A separate niche in the food chain was occupied by “Gallatin”, which combined the properties of the two previous iterations, a shorter 20-stage pipeline, with the high clock speed of the Prescott, but in its arsenal it also had a very formidable weapon, which was the presence of an additional L3 cache of 2 MB. The price of ownership of this “beast” was high, and in the literal sense of the word, it was equal, like any other representative of the Extreme Edition series – $ 999. I resisted this extreme processor, choosing hero from AMD, the FX-51, which I consider to be one of the most outstanding processors of all times and peoples.
What could be better, cooler or faster? I’ve been looking for an answer to this question for a long time, until I became acquainted with the Intel Xeon server processors on Socket 604 and in particular with processors based on the Prescott 2M core, which have twice the cache size compared to their desktop counterparts and can run on ASUS production boards.
As everybody knows, it is the advanced desktop flagships of both processor manufacturers that originate from the server segment. So from the Opteron’s turned out the AMD Athlon FX-51, and from the Intel Xeon MP – the Pentium Extreme Edition. This parity of events has been preserved until now.

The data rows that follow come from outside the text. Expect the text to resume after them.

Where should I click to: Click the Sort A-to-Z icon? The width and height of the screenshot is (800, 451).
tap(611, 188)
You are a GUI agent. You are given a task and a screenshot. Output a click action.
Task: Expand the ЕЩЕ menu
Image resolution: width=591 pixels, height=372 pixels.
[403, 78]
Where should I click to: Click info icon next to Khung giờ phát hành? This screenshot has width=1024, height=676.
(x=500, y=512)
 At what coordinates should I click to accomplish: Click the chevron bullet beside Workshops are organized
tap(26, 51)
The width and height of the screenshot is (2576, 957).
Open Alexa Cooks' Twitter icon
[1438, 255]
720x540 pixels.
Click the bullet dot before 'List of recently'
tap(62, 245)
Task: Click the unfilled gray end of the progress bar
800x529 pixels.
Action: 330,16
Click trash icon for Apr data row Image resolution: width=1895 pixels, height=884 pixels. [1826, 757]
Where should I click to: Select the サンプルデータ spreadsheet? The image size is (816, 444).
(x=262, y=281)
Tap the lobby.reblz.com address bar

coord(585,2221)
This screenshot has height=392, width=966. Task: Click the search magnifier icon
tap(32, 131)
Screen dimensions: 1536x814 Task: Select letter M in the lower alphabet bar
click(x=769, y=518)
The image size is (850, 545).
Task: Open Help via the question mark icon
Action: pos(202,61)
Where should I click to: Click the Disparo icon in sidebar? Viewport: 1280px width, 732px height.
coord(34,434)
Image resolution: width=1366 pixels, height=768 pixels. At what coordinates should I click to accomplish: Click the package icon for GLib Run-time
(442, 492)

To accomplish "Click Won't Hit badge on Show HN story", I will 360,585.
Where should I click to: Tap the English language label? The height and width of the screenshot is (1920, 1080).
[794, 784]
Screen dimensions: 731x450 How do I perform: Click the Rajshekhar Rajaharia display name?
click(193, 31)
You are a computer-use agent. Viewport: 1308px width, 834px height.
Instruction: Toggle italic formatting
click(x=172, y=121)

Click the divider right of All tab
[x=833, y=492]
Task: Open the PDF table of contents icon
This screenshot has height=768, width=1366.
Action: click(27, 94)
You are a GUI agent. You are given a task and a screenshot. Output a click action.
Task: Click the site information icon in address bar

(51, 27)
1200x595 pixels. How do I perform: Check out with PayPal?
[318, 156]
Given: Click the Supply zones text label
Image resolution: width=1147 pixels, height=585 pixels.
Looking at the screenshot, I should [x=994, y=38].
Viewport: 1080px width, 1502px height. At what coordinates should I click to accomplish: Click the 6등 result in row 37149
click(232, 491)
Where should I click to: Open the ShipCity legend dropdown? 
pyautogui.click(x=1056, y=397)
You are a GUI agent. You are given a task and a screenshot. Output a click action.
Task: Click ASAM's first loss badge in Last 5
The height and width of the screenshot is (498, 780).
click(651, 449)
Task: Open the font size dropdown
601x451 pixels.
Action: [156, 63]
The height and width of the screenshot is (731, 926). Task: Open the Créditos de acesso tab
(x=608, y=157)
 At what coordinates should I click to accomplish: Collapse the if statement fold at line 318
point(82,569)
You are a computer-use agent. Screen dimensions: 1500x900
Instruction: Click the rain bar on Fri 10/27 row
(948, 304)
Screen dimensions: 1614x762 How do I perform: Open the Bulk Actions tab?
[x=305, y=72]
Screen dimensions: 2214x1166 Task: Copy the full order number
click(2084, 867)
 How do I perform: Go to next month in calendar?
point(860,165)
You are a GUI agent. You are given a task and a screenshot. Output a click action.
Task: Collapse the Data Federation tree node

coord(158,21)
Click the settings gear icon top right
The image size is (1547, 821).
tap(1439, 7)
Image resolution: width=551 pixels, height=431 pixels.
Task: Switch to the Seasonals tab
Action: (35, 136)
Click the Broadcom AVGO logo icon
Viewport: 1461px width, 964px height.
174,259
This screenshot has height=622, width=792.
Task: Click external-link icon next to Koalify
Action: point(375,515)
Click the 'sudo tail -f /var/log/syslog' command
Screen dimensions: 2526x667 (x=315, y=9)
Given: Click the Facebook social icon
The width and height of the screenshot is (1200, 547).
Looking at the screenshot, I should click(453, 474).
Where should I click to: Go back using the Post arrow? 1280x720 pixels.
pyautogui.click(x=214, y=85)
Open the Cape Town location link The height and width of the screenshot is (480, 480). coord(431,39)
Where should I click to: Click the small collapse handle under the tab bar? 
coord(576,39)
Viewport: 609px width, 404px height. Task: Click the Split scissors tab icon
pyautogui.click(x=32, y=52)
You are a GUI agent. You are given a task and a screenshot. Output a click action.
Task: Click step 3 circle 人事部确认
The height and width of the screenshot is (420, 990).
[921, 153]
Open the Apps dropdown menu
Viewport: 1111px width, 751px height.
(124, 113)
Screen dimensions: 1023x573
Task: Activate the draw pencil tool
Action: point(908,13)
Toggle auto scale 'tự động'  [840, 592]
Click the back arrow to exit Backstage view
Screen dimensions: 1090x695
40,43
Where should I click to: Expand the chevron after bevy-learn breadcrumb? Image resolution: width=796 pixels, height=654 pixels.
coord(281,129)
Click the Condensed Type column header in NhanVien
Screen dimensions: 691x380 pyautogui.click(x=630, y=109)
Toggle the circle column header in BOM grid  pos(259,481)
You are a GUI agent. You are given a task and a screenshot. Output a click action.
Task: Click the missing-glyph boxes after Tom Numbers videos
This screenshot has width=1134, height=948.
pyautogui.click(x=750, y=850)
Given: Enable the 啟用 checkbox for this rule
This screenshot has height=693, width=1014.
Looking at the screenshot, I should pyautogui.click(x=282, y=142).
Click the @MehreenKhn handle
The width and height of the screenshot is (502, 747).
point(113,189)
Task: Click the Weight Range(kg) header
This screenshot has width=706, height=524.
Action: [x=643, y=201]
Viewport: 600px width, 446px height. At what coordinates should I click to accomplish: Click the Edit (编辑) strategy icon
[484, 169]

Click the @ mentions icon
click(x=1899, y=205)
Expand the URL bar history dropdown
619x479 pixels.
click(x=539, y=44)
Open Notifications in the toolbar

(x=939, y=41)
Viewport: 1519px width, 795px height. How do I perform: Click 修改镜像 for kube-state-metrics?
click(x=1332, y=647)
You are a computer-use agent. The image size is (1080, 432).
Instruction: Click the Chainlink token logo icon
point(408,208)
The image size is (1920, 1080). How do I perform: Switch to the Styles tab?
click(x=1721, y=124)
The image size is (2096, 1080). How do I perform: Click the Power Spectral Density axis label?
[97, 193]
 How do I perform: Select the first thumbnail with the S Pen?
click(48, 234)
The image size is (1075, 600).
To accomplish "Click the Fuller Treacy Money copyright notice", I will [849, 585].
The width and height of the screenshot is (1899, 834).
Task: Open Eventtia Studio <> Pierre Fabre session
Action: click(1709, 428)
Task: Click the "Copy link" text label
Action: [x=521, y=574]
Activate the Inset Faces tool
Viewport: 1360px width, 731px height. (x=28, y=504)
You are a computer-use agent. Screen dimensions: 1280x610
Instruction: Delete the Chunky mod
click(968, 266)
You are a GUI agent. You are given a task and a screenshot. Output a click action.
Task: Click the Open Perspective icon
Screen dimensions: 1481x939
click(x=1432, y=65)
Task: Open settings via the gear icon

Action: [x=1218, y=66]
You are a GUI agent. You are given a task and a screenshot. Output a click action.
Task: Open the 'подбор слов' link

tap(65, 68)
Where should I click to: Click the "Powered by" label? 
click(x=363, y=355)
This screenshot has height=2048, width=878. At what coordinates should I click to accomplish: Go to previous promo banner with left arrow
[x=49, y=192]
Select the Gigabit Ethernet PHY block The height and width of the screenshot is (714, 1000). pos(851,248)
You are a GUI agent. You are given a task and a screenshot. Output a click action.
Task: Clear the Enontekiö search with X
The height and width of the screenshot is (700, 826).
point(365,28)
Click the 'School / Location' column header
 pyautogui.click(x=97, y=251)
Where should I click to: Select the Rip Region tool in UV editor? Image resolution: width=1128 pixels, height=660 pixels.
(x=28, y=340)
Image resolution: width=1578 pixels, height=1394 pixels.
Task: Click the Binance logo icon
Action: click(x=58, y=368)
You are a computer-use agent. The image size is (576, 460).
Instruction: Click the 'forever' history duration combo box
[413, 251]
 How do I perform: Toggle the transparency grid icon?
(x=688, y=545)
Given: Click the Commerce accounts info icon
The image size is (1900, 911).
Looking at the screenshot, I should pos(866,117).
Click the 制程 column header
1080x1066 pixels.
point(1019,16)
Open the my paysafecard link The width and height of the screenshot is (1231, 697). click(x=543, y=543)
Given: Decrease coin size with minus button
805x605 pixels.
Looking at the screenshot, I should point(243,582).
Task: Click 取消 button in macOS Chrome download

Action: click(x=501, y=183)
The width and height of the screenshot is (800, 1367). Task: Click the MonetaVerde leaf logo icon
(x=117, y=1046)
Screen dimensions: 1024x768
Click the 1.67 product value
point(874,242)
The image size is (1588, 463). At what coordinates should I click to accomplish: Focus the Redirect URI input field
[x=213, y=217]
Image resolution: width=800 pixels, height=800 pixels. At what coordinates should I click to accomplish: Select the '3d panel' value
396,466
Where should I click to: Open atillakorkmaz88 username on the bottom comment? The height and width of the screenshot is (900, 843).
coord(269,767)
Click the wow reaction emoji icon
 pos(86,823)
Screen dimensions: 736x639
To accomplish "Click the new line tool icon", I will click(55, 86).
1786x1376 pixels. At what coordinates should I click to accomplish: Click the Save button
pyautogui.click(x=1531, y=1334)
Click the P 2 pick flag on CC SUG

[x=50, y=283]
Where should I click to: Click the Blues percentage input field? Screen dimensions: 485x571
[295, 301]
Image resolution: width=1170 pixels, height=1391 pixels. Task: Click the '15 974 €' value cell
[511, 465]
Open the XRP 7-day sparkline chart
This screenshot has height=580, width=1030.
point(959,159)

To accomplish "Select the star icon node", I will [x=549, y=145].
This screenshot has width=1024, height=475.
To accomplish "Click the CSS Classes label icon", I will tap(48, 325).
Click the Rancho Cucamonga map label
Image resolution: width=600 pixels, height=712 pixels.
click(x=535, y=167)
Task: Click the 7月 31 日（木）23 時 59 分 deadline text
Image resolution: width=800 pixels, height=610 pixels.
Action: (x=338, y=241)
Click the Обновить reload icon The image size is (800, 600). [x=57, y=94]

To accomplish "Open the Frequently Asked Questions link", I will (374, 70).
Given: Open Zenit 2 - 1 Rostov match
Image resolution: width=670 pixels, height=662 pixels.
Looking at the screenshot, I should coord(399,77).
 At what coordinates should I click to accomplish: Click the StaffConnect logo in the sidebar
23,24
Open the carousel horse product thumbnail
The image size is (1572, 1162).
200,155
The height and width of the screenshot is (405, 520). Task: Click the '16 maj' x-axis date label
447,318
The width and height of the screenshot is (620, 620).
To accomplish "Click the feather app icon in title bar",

The server representatives of Intel Xeon processors on the Gallatin core are divided into two branches: Xeon MP (Gallatin) and simply Xeon (Gallatin). The differences are in the number of simultaneously supported processors in the system. So Xeon MP supported running up to four processors usual Xeon could be installed in servers only in pairs. There is also a difference in steppings of the processor core itself. Let me remind you that the desktop version of “Gallatin” were the M0 stepping, just like the regular Intel Xeon series.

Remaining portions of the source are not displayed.